Important laboratory testing includes ECG, troponin, CBC, reticulocytes, BMP, LDH, LFTs, ADAMTS13, Coombs testing. An ADAMTS13 assay showing less than 10% normal plasma levels is required to establish the diagnosis of TTP, but is rarely available at clinical presentation. Of note, the ADAMTS13 activity assay must be sent prior to initiation of plasma exchange to avoid false negative results. Due to microangiopathic hemolytic anemia, patients typically have very high LDH, indirect bilirubin, and reticulocyte counts. The PLASMIC score can be used to help identify patients with TTP.
Platlet count < 30k
Reticulocyte > 2.5
Indirect bilirubin > 2
MCV < 90
Creatinine < 2
INR < 1.5
No active cancer
No solid organ or stem cell transplant
0-4 points: Low probability
5 points: Intermediate probability
6-7 points: High probability
Treatment for TTP requires emergent initiation of plasma exchange (PEX) and should be started within 4 to 6 hours of diagnosis in nearly all patients with thrombotic microangiopathic hemolytic anemia with schistocytes, peripheral thrombocytopenia and organ dysfunction, in the absence of an obvious alternative diagnosis. Plasma infusion can be used as a temporizing measure until the initiation of PEX. Treatment continues until the platelet count has normalized for at least two days. It is important to avoid platelet transfusion, as it may worsen symptoms. Corticosteroids are recommended in combination with PEX as first-line treatment to suppress antibody formation. Rituximab and cyclosporine have been found to be beneficial in immune-mediated TTP. Patients require close monitoring early in the disease course, as sudden death can occur from cardiac microvascular occlusion, arrhythmia or cardiogenic shock. Cardiac ischemia is among the most common causes of death in patients with TTP. Neurologic impairment is also associated with worse outcome and can range from headache to stroke and coma.
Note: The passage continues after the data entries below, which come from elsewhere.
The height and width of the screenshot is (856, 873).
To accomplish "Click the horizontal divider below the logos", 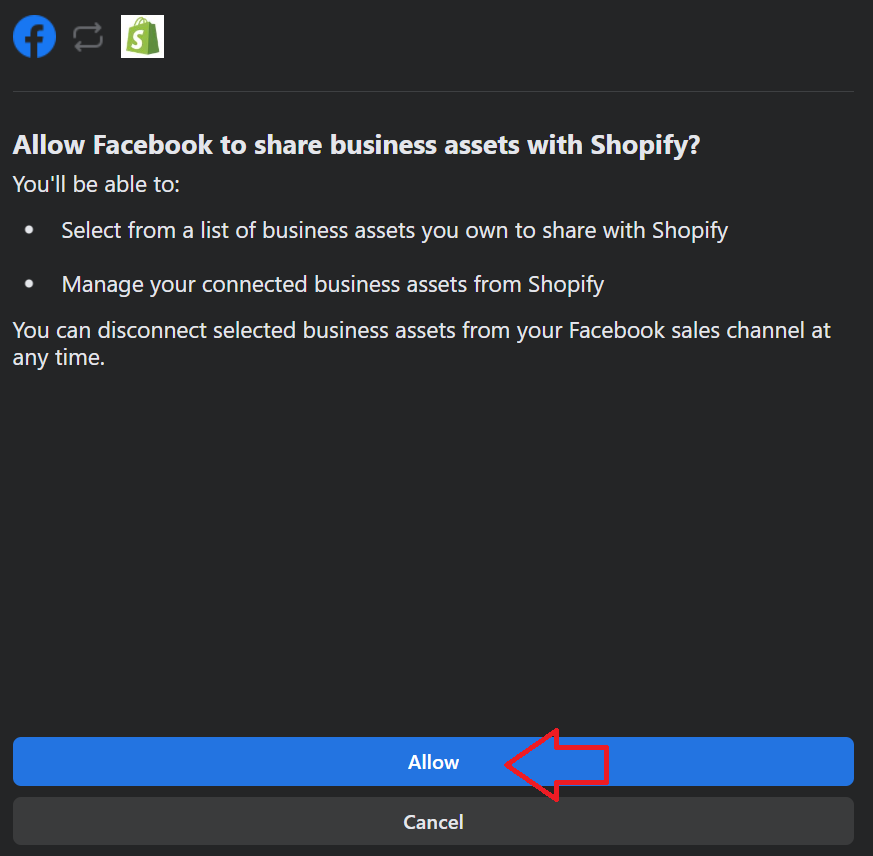I will pos(433,91).
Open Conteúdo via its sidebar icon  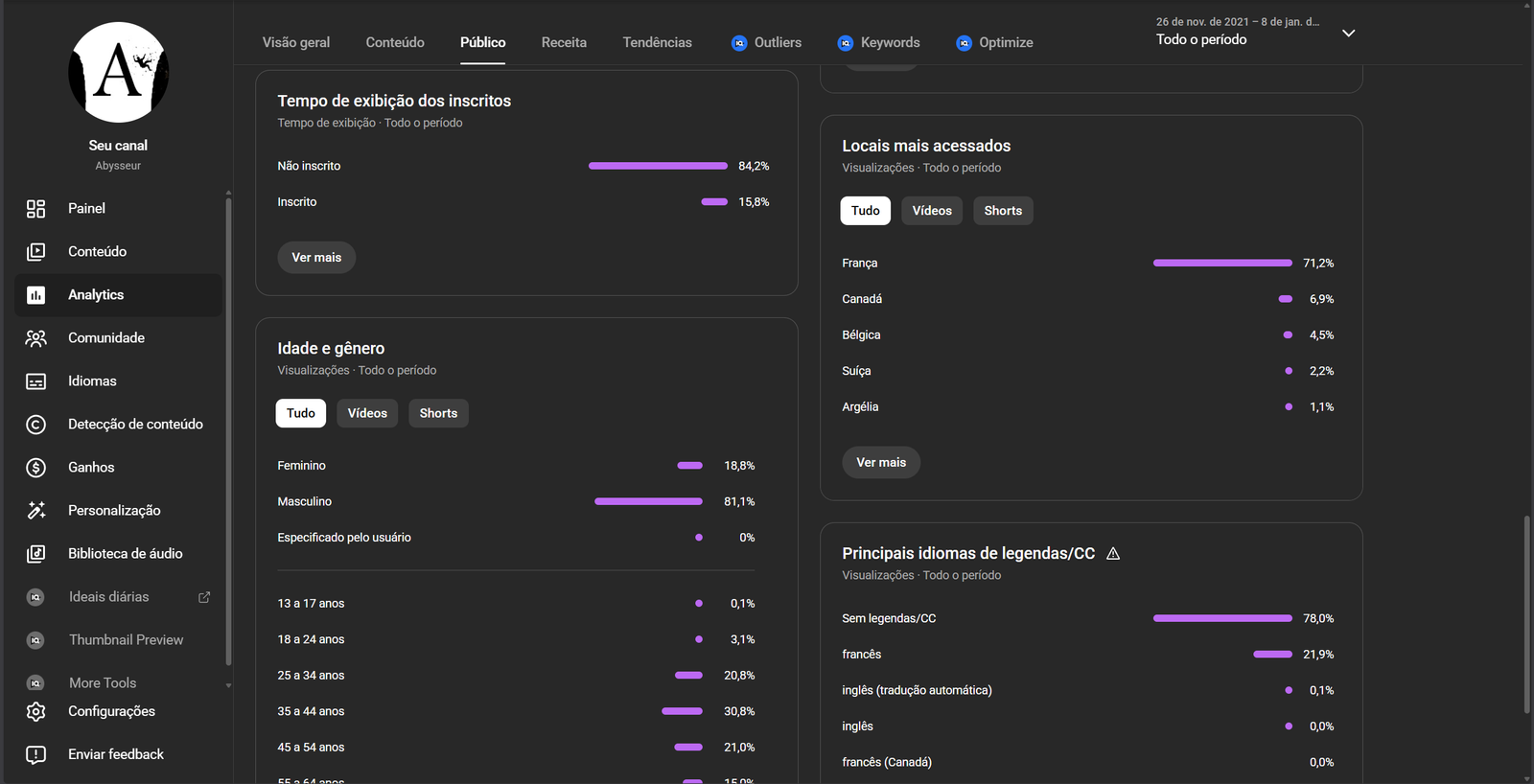pos(35,252)
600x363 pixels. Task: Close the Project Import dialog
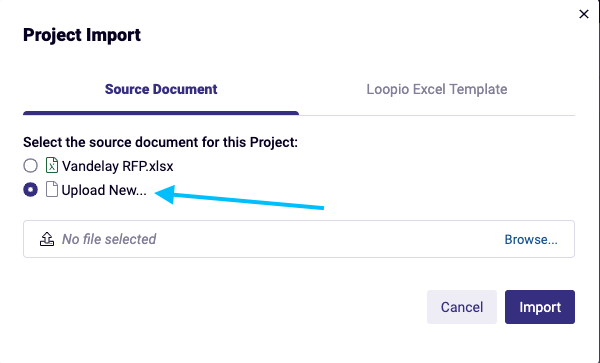(x=584, y=14)
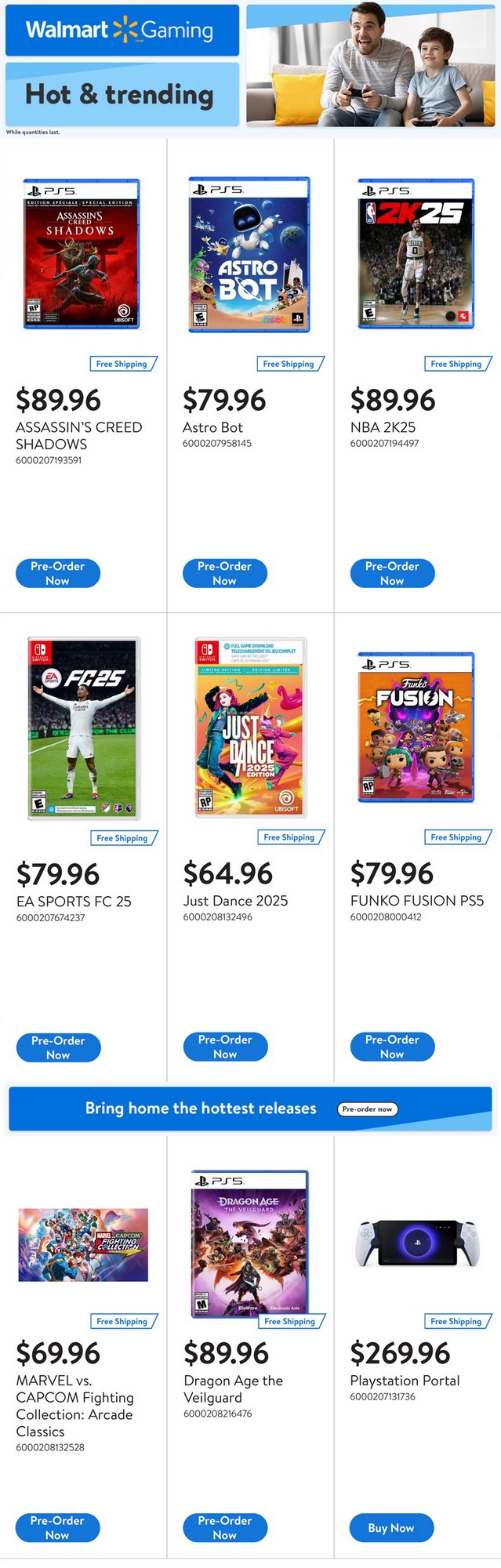Pre-order Just Dance 2025
This screenshot has width=501, height=1568.
pyautogui.click(x=225, y=1047)
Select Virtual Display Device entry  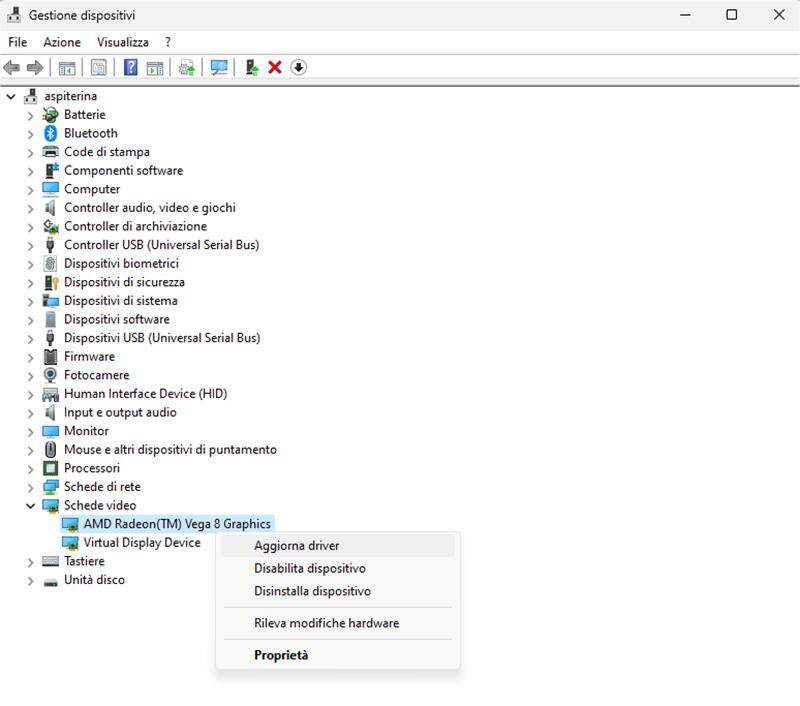(x=141, y=543)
Expert consensus suggests that all patients with TTP should be admitted to the ICU for PEX initiation. Relapse occurs in up to 50% of patients.
Azoulay E, et al. Expert statement on the ICU management of patients with thrombotic thrombocytopenic purpura. Intensive Care Med 2019;45:1518-1539.
L. A. Dixon & R. R. Hemphill. (2016). Section18: Hematologic and Oncologic Disorders. In Tintinalli's Emergency Medicine: A Comprehensive Study Guide (8th ed., pp. 1515-1516). New York, NY: McGraw-Hill Education.
Paydary K, et al. Diagnostic accuracy of the PLASMIC score in patients with suspected thrombotic thrombocytopenic purpura: A systematic review and meta-analysis. Transfusion 2020; Aug 5: online ahead of print.